**TASK INSTRUCTIONS**
Can you extract every line of the material below and reproduce each one word for word, without changes?

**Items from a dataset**
======
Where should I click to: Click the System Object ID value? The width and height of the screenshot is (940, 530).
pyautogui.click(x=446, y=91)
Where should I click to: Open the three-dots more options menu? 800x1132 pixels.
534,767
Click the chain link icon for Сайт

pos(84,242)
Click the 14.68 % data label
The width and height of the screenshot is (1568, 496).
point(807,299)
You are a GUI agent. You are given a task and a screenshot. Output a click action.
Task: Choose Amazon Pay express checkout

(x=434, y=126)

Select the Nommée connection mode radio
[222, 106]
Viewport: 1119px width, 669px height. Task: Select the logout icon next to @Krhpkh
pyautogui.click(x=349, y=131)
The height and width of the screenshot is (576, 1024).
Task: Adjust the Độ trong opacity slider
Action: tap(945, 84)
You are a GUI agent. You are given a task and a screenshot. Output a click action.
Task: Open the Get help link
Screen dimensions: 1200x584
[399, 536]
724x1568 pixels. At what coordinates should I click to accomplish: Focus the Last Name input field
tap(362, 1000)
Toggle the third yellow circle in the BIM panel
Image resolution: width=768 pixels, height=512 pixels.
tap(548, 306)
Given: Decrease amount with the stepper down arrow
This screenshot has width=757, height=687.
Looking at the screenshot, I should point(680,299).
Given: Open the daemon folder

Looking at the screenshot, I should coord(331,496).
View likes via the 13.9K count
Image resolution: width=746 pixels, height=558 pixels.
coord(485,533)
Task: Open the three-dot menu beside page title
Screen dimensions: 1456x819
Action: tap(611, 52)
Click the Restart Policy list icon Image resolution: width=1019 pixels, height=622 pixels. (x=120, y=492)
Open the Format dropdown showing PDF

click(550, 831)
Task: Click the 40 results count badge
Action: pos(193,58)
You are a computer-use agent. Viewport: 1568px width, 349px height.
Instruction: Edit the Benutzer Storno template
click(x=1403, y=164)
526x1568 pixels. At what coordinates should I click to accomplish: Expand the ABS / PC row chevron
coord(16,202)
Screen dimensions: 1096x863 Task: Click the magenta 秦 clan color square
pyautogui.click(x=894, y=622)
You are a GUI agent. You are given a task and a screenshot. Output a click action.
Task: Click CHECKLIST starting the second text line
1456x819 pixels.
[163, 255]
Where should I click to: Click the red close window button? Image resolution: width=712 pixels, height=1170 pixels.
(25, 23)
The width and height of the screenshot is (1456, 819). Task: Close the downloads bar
======
**TASK RESULT**
Where should I click to: Click the System Object ID value? The width and height of the screenshot is (940, 530).
pyautogui.click(x=446, y=91)
Where should I click to: Open the three-dots more options menu? 800x1132 pixels.
534,767
Click the chain link icon for Сайт

pos(84,242)
Click the 14.68 % data label
The width and height of the screenshot is (1568, 496).
point(807,299)
You are a GUI agent. You are given a task and a screenshot. Output a click action.
Task: Choose Amazon Pay express checkout

(x=434, y=126)

Select the Nommée connection mode radio
[222, 106]
Viewport: 1119px width, 669px height. Task: Select the logout icon next to @Krhpkh
pyautogui.click(x=349, y=131)
The height and width of the screenshot is (576, 1024).
Task: Adjust the Độ trong opacity slider
Action: tap(945, 84)
You are a GUI agent. You are given a task and a screenshot. Output a click action.
Task: Open the Get help link
Screen dimensions: 1200x584
[399, 536]
724x1568 pixels. At what coordinates should I click to accomplish: Focus the Last Name input field
tap(362, 1000)
Toggle the third yellow circle in the BIM panel
Image resolution: width=768 pixels, height=512 pixels.
tap(548, 306)
Given: Decrease amount with the stepper down arrow
This screenshot has width=757, height=687.
Looking at the screenshot, I should point(680,299).
Given: Open the daemon folder

Looking at the screenshot, I should coord(331,496).
View likes via the 13.9K count
Image resolution: width=746 pixels, height=558 pixels.
coord(485,533)
Task: Open the three-dot menu beside page title
Screen dimensions: 1456x819
Action: tap(611, 52)
Click the Restart Policy list icon Image resolution: width=1019 pixels, height=622 pixels. (x=120, y=492)
Open the Format dropdown showing PDF

click(550, 831)
Task: Click the 40 results count badge
Action: pos(193,58)
You are a computer-use agent. Viewport: 1568px width, 349px height.
Instruction: Edit the Benutzer Storno template
click(x=1403, y=164)
526x1568 pixels. At what coordinates should I click to accomplish: Expand the ABS / PC row chevron
coord(16,202)
Screen dimensions: 1096x863 Task: Click the magenta 秦 clan color square
pyautogui.click(x=894, y=622)
You are a GUI agent. You are given a task and a screenshot. Output a click action.
Task: Click CHECKLIST starting the second text line
1456x819 pixels.
[163, 255]
Where should I click to: Click the red close window button? Image resolution: width=712 pixels, height=1170 pixels.
(25, 23)
The width and height of the screenshot is (1456, 819). Task: Close the downloads bar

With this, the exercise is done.